Crítica

Steve Jobs – Danny Boyle

posted by Alberto Varet Pascual 31 diciembre, 2015 0 comments
Un egocéntrico director de orquesta

Steve Jobs

Como vemos en varios tramos de la nueva cinta de Danny Boyle, Steve Jobs tendía a medirse con hombres de la talla de Bob Dylan o Martin Luther King. El tiempo demostró que su presunción no era gratuita, pues fue un visionario. Uno mercantil, concretamente. Él predijo, de algún modo, dónde estaba el dinero, y que ese dinero le convertiría en una persona inevitable dentro de la sociedad consumista norteamericana (y, por extensión, mundial).

No sólo el tiempo. Los creadores audiovisuales también le han terminado por dar la razón a través de revisiones de su vida en todo tipo de formatos y fórmulas desde su muerte. La última de estas manifestaciones es un largometraje lleno de buenas bazas bajo la manga, como Michael Fassbender en la interpretación o Aaron Sorkin en el guión, pero que destaca más por el egocentrismo del propio director, dispuesto a medirse en grandeza al mito, que por ninguna otra cosa.

Más allá de la fama, Steve Jobs es un personaje muy goloso para un biopic. Su accidentada existencia (que contó con escándalos profesionales y personales), su lucha contra el cáncer, la superación del mismo y la mitificación final de sus productos le convierten en pasto para los mejores escritores. Y ahí ha entrado Sorkin, con un texto muy suyo, lleno de sabrosos diálogos imposibles, idas y venidas de información, buenas tramas secundarias perfectamente vertebradas en la principal y una dispensación de la información idónea. El resultado es un libreto complejo, una golosina al nivel de la vida del protagonista que merecía un realizador mejor y, sobre todo, más humilde.

Si uno leyese el trabajo de Sorkin sin haber visto antes la película llegaría a la conclusión de que Jobs tenía genio, pero, igualmente, de que aquel tipo delgado era un auténtico capullo con su familia, un tirano con sus compañeros y un vendedor eficaz antes que un inventor. También alguien solitario, aunque esa soledad, tan propia de los artistas, procedía, asimismo y de algún modo, de su difícil forma de ser. Y sí, sabemos que los genios son tipos complicados, pero se antoja chocante el lugar al que se ha llevado Boyle esta idea: para el de Trainspotting todo lo malo del personaje está justificado en su grandeza, así que el problema es más de los que le rodean que de su ego. De la incomprensión del otro hacia el talento. Y no será este crítico el que niegue aquello de que ‘el talento anda siempre bajo sospecha’, pero la manera en la que el autor retrata a Jobs (y a sí mismo) cual director de orquesta inclina la balanza claramente hacia la teoría de ‘gran hombre incomprendido’ en detrimento de la que ilumina el sufrimiento de los demás.

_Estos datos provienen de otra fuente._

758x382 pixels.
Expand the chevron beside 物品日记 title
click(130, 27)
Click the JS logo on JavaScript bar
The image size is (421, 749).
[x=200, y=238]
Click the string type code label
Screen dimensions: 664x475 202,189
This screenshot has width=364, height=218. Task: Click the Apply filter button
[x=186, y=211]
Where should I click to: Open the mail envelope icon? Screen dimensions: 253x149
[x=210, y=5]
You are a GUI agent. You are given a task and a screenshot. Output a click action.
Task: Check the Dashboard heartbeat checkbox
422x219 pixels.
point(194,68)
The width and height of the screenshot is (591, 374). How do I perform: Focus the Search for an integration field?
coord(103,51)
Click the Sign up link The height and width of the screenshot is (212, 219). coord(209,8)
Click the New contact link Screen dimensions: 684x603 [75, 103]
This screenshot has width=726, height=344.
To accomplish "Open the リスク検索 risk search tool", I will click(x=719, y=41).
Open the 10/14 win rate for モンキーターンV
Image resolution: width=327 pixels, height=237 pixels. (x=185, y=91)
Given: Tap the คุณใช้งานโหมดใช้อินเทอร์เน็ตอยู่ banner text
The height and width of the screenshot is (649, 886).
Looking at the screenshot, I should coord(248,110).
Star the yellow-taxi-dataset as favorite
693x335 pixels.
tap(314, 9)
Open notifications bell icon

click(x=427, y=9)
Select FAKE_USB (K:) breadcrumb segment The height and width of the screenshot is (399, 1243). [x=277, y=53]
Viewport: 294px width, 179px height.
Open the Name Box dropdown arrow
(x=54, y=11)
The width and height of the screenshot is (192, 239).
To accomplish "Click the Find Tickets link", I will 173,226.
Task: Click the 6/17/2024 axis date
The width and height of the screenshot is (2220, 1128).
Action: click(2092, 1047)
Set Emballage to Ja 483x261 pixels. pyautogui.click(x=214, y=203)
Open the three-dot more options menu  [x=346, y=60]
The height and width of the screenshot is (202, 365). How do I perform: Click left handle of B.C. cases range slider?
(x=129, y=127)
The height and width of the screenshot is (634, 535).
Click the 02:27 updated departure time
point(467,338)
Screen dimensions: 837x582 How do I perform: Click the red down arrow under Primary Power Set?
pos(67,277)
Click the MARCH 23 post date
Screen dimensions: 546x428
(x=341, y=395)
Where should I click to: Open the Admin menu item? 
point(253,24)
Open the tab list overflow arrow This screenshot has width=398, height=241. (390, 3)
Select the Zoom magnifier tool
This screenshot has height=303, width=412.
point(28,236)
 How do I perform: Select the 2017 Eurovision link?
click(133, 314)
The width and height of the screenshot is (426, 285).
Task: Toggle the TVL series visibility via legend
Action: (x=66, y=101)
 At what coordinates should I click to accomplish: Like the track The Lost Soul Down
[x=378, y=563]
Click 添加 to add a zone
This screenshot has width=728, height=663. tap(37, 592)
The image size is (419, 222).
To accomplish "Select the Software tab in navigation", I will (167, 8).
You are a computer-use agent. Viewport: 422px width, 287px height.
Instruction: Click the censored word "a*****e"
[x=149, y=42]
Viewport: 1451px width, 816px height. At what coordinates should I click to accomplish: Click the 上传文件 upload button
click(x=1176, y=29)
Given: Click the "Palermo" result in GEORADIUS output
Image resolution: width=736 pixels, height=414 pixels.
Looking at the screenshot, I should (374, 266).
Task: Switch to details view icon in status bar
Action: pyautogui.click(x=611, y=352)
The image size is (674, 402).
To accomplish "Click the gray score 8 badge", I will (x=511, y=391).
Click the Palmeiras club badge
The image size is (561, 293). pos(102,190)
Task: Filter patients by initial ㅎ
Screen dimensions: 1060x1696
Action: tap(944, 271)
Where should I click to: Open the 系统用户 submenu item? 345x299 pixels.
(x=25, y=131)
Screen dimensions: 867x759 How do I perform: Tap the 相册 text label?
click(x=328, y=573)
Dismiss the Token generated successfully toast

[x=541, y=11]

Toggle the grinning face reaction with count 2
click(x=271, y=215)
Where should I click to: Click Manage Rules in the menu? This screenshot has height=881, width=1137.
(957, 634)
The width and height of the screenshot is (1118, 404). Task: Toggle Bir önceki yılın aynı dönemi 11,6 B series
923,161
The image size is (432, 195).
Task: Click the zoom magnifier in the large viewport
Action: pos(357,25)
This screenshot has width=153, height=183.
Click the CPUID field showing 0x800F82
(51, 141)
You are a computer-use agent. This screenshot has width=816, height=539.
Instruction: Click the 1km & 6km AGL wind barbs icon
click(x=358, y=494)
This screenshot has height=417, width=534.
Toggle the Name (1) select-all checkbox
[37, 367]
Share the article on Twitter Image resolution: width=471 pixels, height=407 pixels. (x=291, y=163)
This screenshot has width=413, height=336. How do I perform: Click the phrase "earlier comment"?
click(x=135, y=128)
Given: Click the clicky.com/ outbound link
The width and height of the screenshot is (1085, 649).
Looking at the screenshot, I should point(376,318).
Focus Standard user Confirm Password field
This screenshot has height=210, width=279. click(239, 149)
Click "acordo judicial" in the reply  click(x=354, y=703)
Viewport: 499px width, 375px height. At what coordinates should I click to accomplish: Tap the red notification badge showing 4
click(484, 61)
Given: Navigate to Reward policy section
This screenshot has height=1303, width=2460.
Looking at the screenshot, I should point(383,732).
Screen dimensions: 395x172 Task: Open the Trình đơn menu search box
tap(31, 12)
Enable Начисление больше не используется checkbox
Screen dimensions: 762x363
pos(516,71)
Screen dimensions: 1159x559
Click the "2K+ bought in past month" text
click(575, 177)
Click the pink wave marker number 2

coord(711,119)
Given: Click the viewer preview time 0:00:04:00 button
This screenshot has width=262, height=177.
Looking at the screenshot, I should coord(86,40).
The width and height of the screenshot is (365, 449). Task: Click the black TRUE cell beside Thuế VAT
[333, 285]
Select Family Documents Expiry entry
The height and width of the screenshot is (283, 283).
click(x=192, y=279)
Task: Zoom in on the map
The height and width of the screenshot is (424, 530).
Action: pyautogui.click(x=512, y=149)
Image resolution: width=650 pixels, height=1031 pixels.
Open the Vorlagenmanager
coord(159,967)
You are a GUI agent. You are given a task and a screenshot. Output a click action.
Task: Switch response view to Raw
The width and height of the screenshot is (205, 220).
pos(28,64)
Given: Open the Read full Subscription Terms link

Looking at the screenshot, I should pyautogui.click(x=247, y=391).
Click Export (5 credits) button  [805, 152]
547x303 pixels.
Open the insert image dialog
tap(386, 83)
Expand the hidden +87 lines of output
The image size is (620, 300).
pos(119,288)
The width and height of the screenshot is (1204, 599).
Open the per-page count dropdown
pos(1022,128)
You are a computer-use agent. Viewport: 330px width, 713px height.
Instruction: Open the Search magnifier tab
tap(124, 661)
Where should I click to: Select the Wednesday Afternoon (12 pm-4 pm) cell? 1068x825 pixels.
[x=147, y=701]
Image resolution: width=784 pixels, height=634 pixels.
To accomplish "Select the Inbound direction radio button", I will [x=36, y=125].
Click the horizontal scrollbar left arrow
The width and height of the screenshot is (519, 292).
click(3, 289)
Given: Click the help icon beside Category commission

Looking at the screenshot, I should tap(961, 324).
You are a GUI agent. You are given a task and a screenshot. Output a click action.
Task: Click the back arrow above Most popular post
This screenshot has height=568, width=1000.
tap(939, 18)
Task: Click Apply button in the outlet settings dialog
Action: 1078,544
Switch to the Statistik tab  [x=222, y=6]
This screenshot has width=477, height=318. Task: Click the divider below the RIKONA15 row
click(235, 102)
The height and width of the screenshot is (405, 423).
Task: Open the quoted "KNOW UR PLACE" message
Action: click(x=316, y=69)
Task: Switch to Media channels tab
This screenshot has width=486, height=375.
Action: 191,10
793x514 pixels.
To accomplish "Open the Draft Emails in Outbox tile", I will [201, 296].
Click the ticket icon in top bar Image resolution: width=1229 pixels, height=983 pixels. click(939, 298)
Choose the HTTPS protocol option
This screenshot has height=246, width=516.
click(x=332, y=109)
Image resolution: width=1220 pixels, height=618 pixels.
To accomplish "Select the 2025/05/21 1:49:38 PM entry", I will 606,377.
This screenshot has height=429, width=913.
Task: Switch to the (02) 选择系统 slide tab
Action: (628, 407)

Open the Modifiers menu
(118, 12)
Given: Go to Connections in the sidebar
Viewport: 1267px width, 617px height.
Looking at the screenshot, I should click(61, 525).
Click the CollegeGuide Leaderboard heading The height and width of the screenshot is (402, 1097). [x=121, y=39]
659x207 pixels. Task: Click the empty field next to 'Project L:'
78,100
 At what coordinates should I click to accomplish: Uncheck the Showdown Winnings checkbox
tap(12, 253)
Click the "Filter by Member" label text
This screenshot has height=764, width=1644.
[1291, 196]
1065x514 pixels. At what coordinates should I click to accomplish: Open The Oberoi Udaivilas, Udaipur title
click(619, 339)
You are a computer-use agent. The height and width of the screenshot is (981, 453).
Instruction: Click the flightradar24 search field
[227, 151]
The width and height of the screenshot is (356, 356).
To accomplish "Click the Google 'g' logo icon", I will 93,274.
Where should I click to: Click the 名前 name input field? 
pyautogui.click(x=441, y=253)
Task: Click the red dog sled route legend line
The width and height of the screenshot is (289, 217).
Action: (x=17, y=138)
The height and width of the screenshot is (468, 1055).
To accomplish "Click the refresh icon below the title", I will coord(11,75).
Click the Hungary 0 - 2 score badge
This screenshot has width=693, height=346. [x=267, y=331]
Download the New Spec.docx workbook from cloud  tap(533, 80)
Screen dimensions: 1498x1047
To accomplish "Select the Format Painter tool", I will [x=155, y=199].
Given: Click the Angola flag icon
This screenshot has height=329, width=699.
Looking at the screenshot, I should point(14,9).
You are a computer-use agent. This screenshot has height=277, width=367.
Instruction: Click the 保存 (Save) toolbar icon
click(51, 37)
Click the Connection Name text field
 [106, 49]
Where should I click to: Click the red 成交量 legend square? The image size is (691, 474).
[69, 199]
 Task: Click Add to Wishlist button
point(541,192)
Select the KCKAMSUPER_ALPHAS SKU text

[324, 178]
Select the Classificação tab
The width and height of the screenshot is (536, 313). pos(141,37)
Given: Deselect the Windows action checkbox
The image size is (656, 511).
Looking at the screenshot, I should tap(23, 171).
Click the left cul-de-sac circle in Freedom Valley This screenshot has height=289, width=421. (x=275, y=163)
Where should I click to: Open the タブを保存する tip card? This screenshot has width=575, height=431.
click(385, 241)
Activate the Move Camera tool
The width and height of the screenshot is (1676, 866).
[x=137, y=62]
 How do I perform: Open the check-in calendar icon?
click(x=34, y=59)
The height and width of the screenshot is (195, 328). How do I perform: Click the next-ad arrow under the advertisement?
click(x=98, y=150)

Ahora, si, como sugiere la película, el creador de Apple era una especie de director de orquesta (treta para justificar su incompetencia técnica), hay que decir que era uno bastante mejor que Boyle, quien, a pesar de contar con unos grandes músicos (guionista, productores e intérpretes rayan a gran altura), no es capaz de hacer mucho más que poner todo en orden. Y para eso ya está el guión. Es decir, que el cineasta se ha limitado, básicamente, a ilustrar un texto. Eso sí, a la ilustración le ha dado un ritmo de chunda-chunda a base de música de chunda-chunda y planos inclinados para que parezca más de lo que es. También ha añadido determinados momentos de desmelene onírico donde está lo más sugestivo del film, pero incluso ahí se percibe la poderosa mano de Sorkin.

Donde sí se exhibe Boyle en todo su esplendor es en el estruendoso final a mayor gloria de la figura que se fue dejando tras de sí todo un universo consumista. El de La playa no pondrá esto en tela de juicio. Tampoco las actitudes reprobables de Steve Jobs durante el metraje, que acabarán en peccata minuta. Lo bueno que supuestamente hizo por la humanidad vale el dolor de los que le padecieron. El autor juega en esa liga, la de la petulancia y el ombliguismo, que no es, precisamente, la de la sutileza. Ésta se queda en el guión… y en una elipsis que envía al fuera de campo la larga enfermedad del personaje. Una ausencia en la narración que brilla como un sol en medio del ruidoso batiburrillo en nombre de la genialidad que Boyle ha perpetrado para entronizar a Steve Jobs… y a sí mismo.